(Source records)
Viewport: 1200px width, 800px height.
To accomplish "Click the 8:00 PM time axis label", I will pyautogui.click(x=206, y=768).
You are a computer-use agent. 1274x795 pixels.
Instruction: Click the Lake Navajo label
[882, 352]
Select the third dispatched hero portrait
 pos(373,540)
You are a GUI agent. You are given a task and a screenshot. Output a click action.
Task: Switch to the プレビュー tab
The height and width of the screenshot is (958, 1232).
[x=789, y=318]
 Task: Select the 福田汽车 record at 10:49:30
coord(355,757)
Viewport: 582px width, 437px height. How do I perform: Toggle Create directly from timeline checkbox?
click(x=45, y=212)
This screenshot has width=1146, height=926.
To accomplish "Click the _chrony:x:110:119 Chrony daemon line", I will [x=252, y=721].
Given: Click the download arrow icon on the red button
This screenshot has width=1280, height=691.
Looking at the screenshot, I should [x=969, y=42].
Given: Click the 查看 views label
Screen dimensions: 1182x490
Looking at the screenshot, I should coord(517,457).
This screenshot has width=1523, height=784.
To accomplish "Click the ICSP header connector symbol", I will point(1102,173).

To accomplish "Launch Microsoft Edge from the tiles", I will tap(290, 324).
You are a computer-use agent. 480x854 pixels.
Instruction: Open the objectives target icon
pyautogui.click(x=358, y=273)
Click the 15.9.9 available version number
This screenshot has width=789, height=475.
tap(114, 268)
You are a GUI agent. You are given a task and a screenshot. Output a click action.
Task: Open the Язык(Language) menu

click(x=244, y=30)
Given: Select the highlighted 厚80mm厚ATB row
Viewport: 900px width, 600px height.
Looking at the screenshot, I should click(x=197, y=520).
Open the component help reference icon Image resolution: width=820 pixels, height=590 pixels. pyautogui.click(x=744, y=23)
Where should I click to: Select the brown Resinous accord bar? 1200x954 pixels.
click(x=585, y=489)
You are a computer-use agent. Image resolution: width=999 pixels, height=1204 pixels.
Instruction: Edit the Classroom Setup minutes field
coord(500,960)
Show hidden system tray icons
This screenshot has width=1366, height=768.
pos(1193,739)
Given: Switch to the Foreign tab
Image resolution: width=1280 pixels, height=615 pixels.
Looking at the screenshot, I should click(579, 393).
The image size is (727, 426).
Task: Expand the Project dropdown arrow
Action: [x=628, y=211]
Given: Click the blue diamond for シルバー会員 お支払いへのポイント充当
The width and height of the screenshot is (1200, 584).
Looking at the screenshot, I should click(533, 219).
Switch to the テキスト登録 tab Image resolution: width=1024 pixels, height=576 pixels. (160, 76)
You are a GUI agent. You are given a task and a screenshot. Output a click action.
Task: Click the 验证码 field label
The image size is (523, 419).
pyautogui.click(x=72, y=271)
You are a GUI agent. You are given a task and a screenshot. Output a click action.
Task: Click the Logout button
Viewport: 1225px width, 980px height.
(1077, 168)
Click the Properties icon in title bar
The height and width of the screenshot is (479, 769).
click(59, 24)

> [Task goal]
Print the records once more, exactly as written.

> [The completed task]
Viewport: 1200px width, 800px height.
To accomplish "Click the 8:00 PM time axis label", I will pyautogui.click(x=206, y=768).
You are a computer-use agent. 1274x795 pixels.
Instruction: Click the Lake Navajo label
[882, 352]
Select the third dispatched hero portrait
 pos(373,540)
You are a GUI agent. You are given a task and a screenshot. Output a click action.
Task: Switch to the プレビュー tab
The height and width of the screenshot is (958, 1232).
[x=789, y=318]
 Task: Select the 福田汽车 record at 10:49:30
coord(355,757)
Viewport: 582px width, 437px height. How do I perform: Toggle Create directly from timeline checkbox?
click(x=45, y=212)
This screenshot has width=1146, height=926.
To accomplish "Click the _chrony:x:110:119 Chrony daemon line", I will [x=252, y=721].
Given: Click the download arrow icon on the red button
This screenshot has width=1280, height=691.
Looking at the screenshot, I should [x=969, y=42].
Given: Click the 查看 views label
Screen dimensions: 1182x490
Looking at the screenshot, I should coord(517,457).
This screenshot has width=1523, height=784.
To accomplish "Click the ICSP header connector symbol", I will point(1102,173).

To accomplish "Launch Microsoft Edge from the tiles", I will tap(290, 324).
You are a computer-use agent. 480x854 pixels.
Instruction: Open the objectives target icon
pyautogui.click(x=358, y=273)
Click the 15.9.9 available version number
This screenshot has width=789, height=475.
tap(114, 268)
You are a GUI agent. You are given a task and a screenshot. Output a click action.
Task: Open the Язык(Language) menu

click(x=244, y=30)
Given: Select the highlighted 厚80mm厚ATB row
Viewport: 900px width, 600px height.
Looking at the screenshot, I should click(x=197, y=520).
Open the component help reference icon Image resolution: width=820 pixels, height=590 pixels. pyautogui.click(x=744, y=23)
Where should I click to: Select the brown Resinous accord bar? 1200x954 pixels.
click(x=585, y=489)
You are a computer-use agent. Image resolution: width=999 pixels, height=1204 pixels.
Instruction: Edit the Classroom Setup minutes field
coord(500,960)
Show hidden system tray icons
This screenshot has width=1366, height=768.
pos(1193,739)
Given: Switch to the Foreign tab
Image resolution: width=1280 pixels, height=615 pixels.
Looking at the screenshot, I should click(579, 393).
The image size is (727, 426).
Task: Expand the Project dropdown arrow
Action: [x=628, y=211]
Given: Click the blue diamond for シルバー会員 お支払いへのポイント充当
The width and height of the screenshot is (1200, 584).
Looking at the screenshot, I should click(533, 219).
Switch to the テキスト登録 tab Image resolution: width=1024 pixels, height=576 pixels. (160, 76)
You are a GUI agent. You are given a task and a screenshot. Output a click action.
Task: Click the 验证码 field label
The image size is (523, 419).
pyautogui.click(x=72, y=271)
You are a GUI agent. You are given a task and a screenshot. Output a click action.
Task: Click the Logout button
Viewport: 1225px width, 980px height.
(1077, 168)
Click the Properties icon in title bar
The height and width of the screenshot is (479, 769).
click(59, 24)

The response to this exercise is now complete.